START Task inputs
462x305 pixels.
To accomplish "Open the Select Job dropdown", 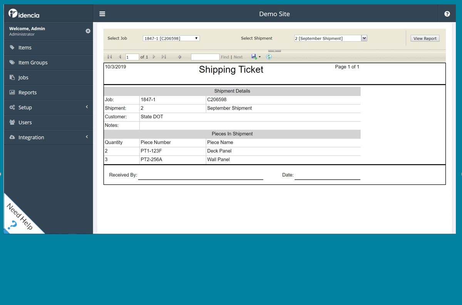I will coord(196,38).
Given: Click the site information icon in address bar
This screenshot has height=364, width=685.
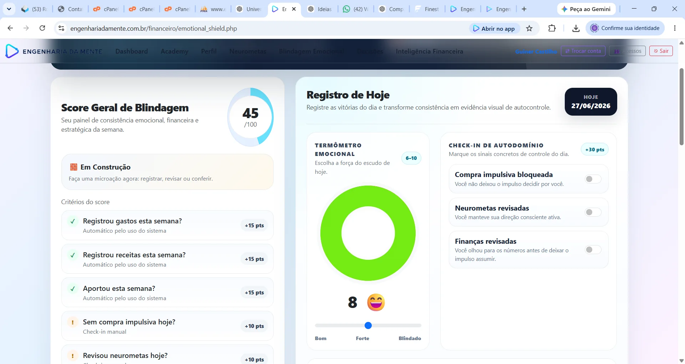Looking at the screenshot, I should pos(61,28).
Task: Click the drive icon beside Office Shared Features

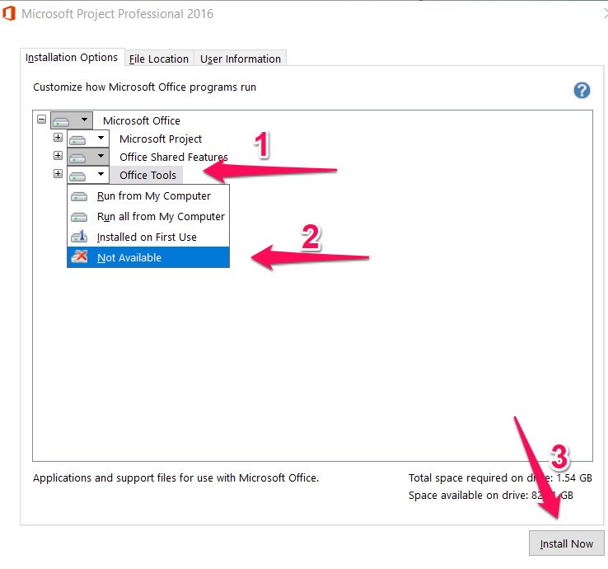Action: [79, 157]
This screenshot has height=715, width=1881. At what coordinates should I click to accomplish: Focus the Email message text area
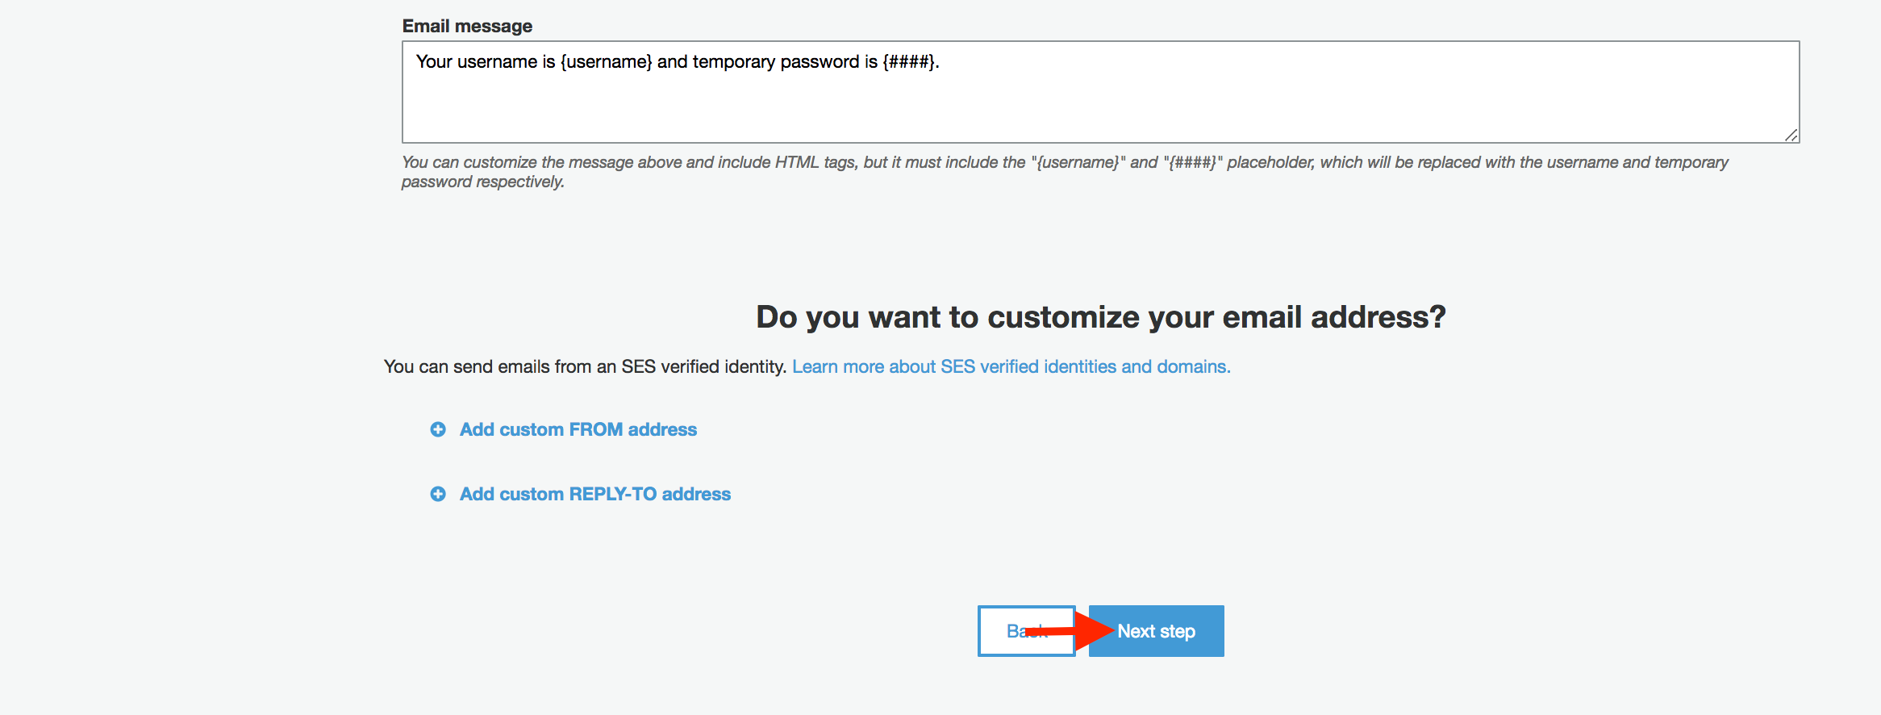coord(1101,92)
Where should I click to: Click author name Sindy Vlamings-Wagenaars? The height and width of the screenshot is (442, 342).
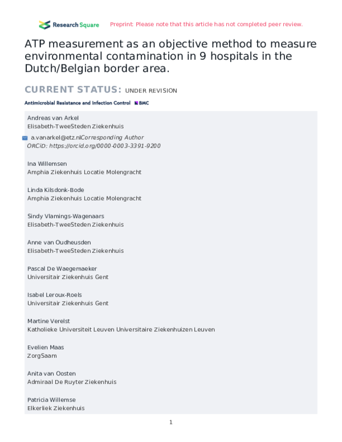pos(66,216)
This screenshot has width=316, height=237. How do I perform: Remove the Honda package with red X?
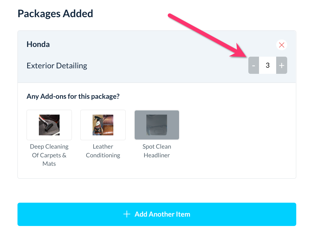click(x=281, y=45)
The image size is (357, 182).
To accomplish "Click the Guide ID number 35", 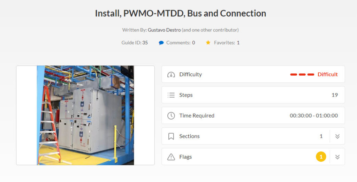I will (x=145, y=43).
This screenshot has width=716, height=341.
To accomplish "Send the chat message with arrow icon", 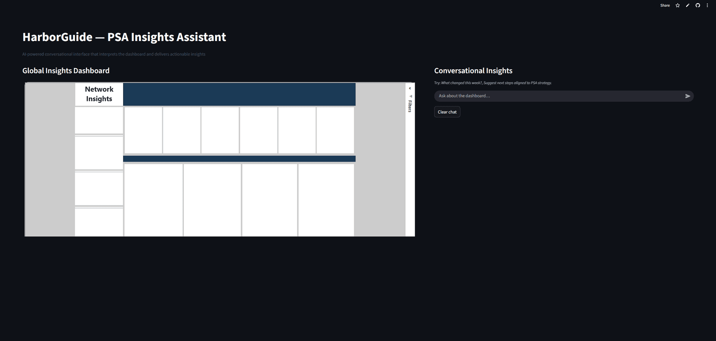I will pyautogui.click(x=688, y=96).
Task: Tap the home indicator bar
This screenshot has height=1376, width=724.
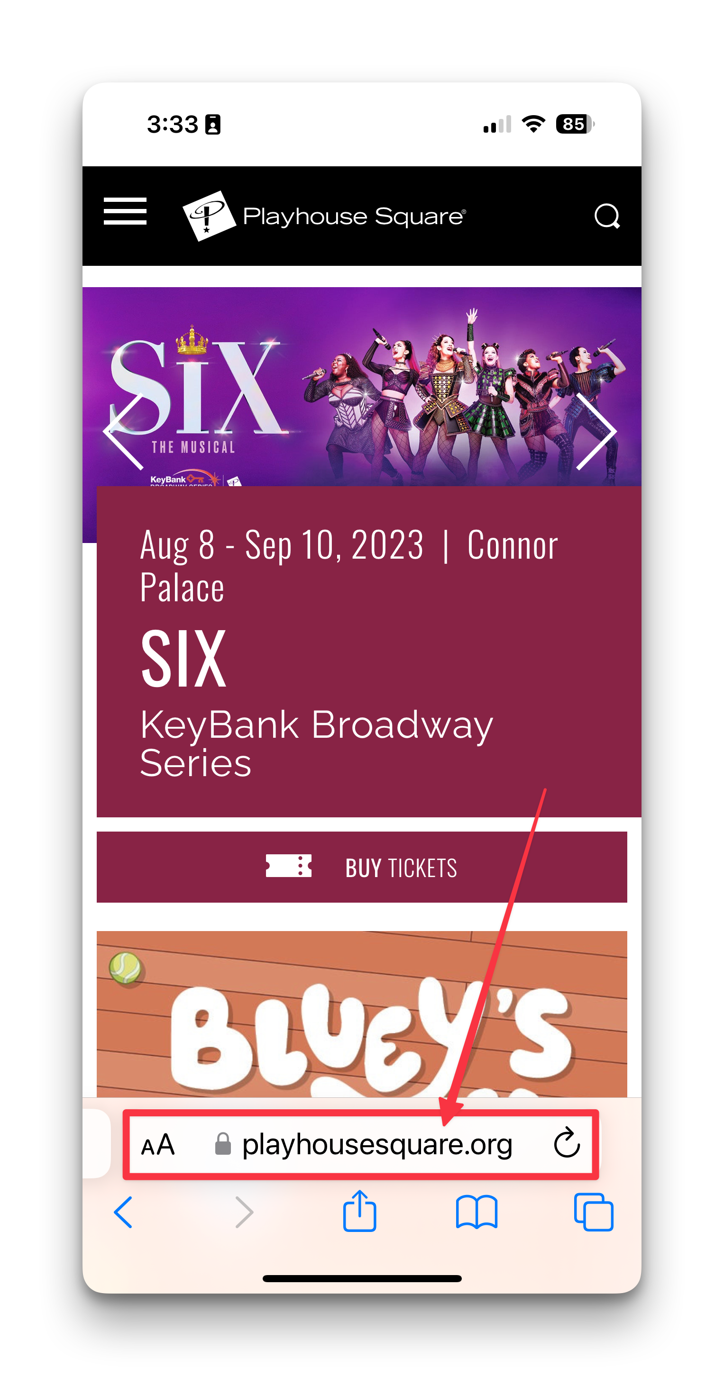Action: 362,1278
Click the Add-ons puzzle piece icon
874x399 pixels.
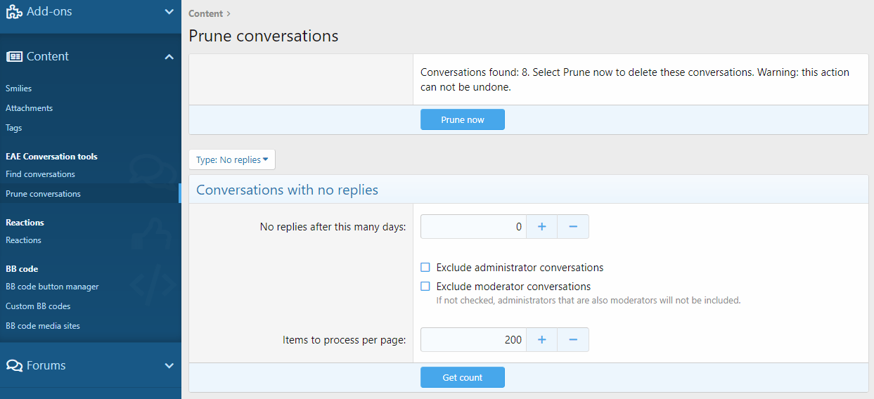[14, 12]
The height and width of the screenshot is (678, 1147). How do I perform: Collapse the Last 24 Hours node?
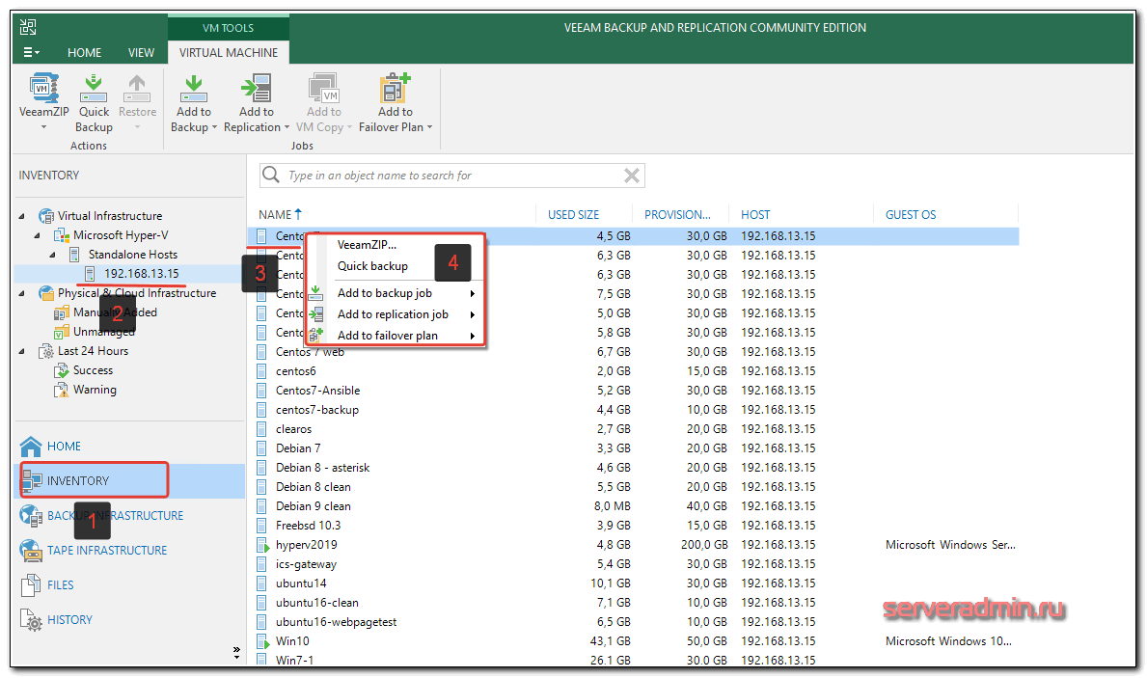tap(23, 351)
END Task inputs
Exercise: Retype word for word the span of lines above that begins with the line containing "This screenshot has height=1376, width=724." and ends with the last line of the records; skip all pictures.

Answer for this exercise:
This screenshot has height=1376, width=724.
Action: 362,1278
Click the Add-ons puzzle piece icon
874x399 pixels.
[14, 12]
The height and width of the screenshot is (678, 1147). How do I perform: Collapse the Last 24 Hours node?
tap(23, 351)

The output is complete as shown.